## DIRECTIVES
1: From the essay on Russian election meddling, set down the passage between "On the one hand, by" and "Trump White House.", inclusive, word for word.
2: Answer these from the essay on Russian election meddling:
(a) How many Russians are accused in the indictments?
(b) Which year's US presidential election campaign was the effort designed to interfere with?
(c) Who is identified as a US/Russian reporter?

==== PAGE EXCERPT ====

This Russian Stuff

By William Hausdorff

I’m trying to decide how much of this Russian stuff really matters.  According to some of the recent indictments by the Justice Department, a concerted, well-funded Russian disinformation effort turbo-powered by bots was designed to interfere with the US presidential election campaign in 2016.  Thirteen Russians are accused of wire fraud, bank fraud, identify theft, even conspiracy to defraud the US government.  

On the one hand, by demonstrating there was a serious effort to interfere with the election campaign, Special Counsel Robert Mueller and team imply that collusion by the Trump campaign or family to abet this conspiracy, and/or of obstruction of justice to block its investigation, is not something that can be dismissed as “just politics.” 

All admit that Mueller is unlikely to get his hands on any of these Russians to put them on trial, much less in prison.  The tacit assumption, then, is that this merely sets the stage for future charges and indictments that will reach well into the upper reaches of the Trump White House.

Yet the underlying theme in the media is that the Russian origins of this particular operation, not to mention being sponsored by a crony of Putin, make it especially nefarious or potent.  Extremely knowledgeable observers such as the US/Russian reporter Masha Gessen have recently noted that

Loyal Putinites and dissident intellectuals alike are remarkably united in finding the American obsession with Russian meddling to be ridiculous.

==== EXTRACTED INFORMATION ====

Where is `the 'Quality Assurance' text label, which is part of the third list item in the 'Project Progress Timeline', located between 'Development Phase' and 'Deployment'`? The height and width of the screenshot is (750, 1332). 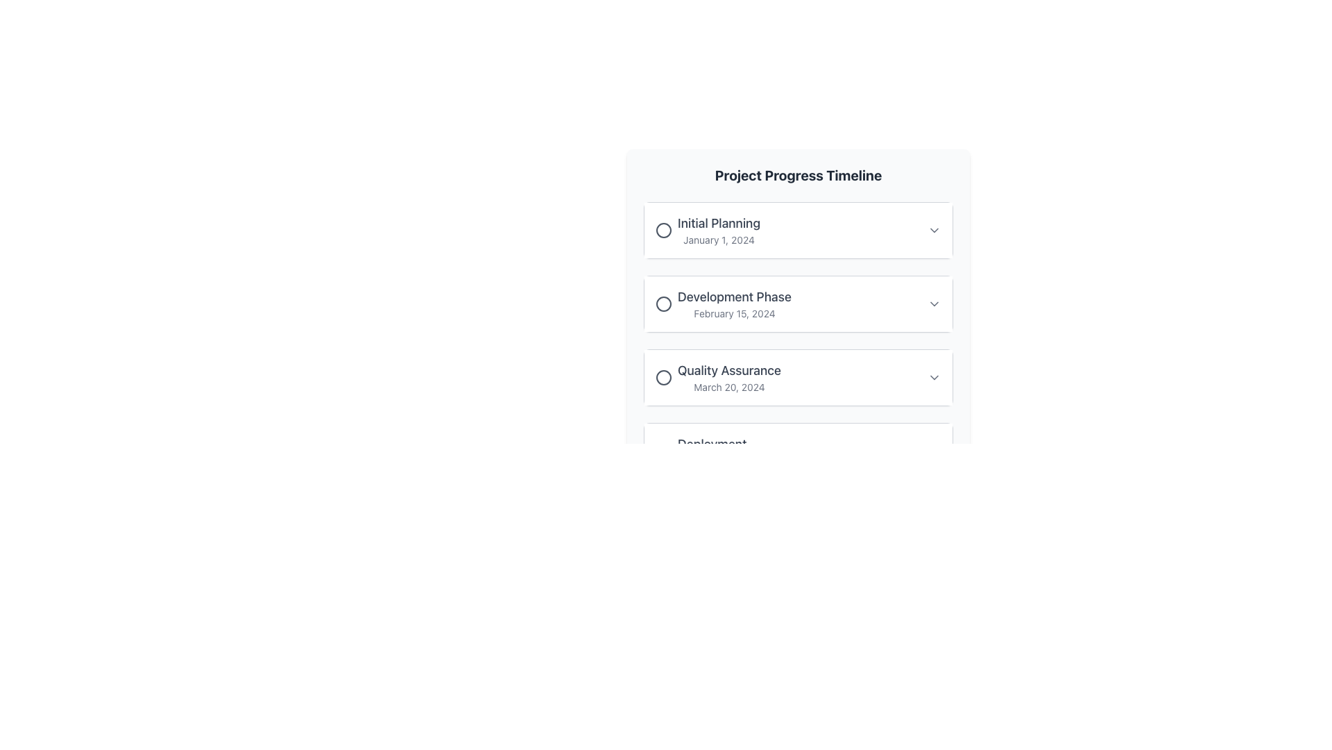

====
==== EXTRACTED INFORMATION ====

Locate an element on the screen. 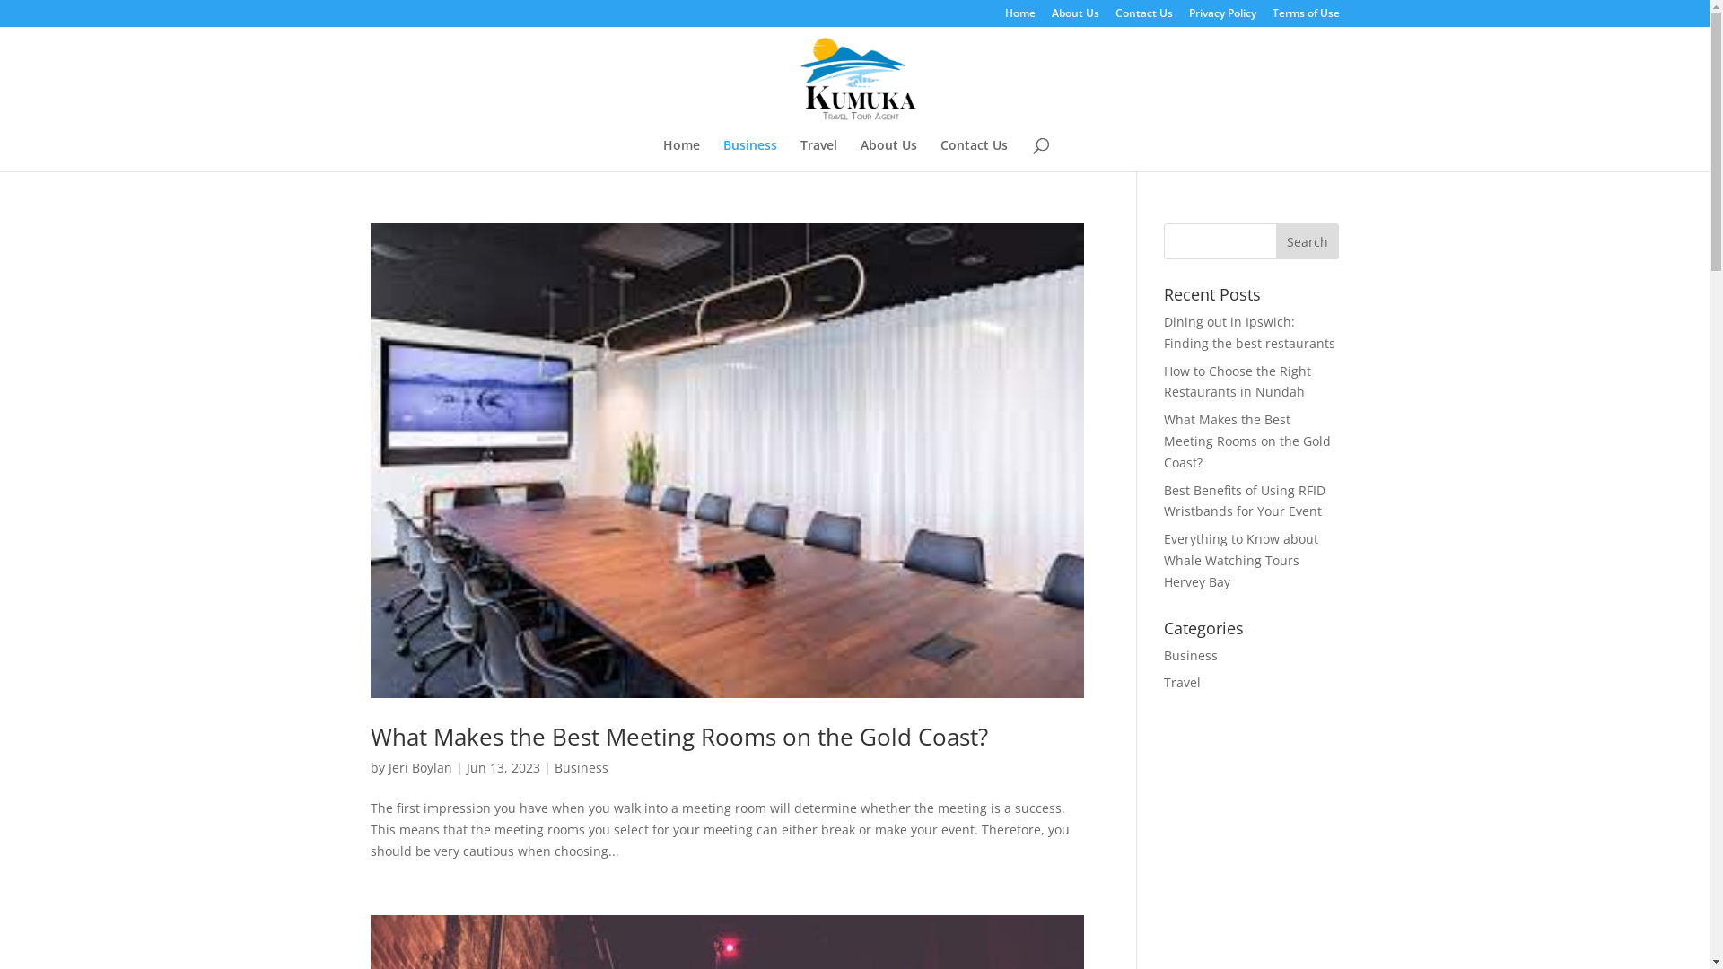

====

## THE REPLIES
1:
On the one hand, by demonstrating there was a serious effort to interfere with the election campaign, Special Counsel Robert Mueller and team imply that collusion by the Trump campaign or family to abet this conspiracy, and/or of obstruction of justice to block its investigation, is not something that can be dismissed as “just politics.” 

All admit that Mueller is unlikely to get his hands on any of these Russians to put them on trial, much less in prison.  The tacit assumption, then, is that this merely sets the stage for future charges and indictments that will reach well into the upper reaches of the Trump White House.

2:
(a) Thirteen
(b) 2016
(c) Masha Gessen